======== PASSAGE

Getting stuff done is the important bit

My strange data client (I think he reads this. Hi!) has sent me on wide-ranging data engineering research expedition. I've found very cool tools that really come close to what I believe to be my ideal data pipeline building blocks and I've sketched and explored some really fun stuff. Learnt a lot. He asked me to pin down what the stack would be for our starting point. My answer was: Whatever DataGuy over yonder is most comfortable with.

That's not the fun answer. I want to build my ideal pipeline of course. I want to push things forward. I want state of the art combined with novel and forward-looking.

But that's not how you get a business-oriented data product prototype in front of customers. We could use literally anything that will produce an outcome without too much work. I want to say that I don't care about it. I do care. A ton. It just isn't the right starting point. We can keep things very simple initially until we know the problems we are solving. It pains me. But that's they way.

================
======== GIVEN INFORMATION

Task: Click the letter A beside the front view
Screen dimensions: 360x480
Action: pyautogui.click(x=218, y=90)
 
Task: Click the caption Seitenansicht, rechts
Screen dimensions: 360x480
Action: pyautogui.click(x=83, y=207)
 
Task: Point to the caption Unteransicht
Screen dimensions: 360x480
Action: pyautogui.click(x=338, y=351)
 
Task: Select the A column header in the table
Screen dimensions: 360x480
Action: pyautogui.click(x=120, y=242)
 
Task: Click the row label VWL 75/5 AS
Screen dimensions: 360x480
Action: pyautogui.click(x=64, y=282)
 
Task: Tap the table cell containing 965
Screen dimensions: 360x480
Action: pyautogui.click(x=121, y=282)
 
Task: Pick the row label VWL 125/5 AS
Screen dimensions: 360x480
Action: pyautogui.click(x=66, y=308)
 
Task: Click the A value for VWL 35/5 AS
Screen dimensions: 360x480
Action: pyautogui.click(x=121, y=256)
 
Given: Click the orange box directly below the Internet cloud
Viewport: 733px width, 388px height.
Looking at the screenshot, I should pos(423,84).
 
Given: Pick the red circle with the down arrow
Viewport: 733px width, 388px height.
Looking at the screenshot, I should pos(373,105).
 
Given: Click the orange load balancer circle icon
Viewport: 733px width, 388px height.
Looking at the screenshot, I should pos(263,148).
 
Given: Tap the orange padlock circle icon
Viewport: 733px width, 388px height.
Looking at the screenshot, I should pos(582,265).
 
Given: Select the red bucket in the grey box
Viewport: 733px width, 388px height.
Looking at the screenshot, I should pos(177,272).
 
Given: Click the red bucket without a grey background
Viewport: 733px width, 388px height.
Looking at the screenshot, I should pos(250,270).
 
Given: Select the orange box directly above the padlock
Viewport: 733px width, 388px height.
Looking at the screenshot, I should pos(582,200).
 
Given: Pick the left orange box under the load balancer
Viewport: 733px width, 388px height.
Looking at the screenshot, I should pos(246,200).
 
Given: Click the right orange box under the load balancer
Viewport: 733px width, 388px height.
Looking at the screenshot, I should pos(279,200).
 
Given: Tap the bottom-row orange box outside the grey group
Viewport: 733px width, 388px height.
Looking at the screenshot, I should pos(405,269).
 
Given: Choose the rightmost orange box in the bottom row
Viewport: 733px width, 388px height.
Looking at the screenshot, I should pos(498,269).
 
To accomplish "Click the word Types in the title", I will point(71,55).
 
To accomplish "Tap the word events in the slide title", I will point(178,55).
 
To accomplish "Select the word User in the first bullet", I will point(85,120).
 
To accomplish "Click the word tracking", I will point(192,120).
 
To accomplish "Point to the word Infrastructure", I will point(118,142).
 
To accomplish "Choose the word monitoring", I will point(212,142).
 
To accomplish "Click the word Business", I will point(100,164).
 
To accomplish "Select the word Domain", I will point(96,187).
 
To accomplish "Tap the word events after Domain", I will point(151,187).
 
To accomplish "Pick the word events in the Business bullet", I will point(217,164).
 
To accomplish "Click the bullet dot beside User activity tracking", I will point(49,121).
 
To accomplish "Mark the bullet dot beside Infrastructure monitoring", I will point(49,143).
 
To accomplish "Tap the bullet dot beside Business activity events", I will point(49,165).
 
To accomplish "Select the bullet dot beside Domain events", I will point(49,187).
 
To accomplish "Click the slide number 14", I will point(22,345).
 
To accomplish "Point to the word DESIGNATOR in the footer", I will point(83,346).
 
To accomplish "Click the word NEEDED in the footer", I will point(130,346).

================

** TASK GOAL **
Reproduce, word for word, the part of the post above about picking a data stack between "Getting stuff done" and "most comfortable with.", inclusive.

** IN RESPONSE **
Getting stuff done is the important bit

My strange data client (I think he reads this. Hi!) has sent me on wide-ranging data engineering research expedition. I've found very cool tools that really come close to what I believe to be my ideal data pipeline building blocks and I've sketched and explored some really fun stuff. Learnt a lot. He asked me to pin down what the stack would be for our starting point. My answer was: Whatever DataGuy over yonder is most comfortable with.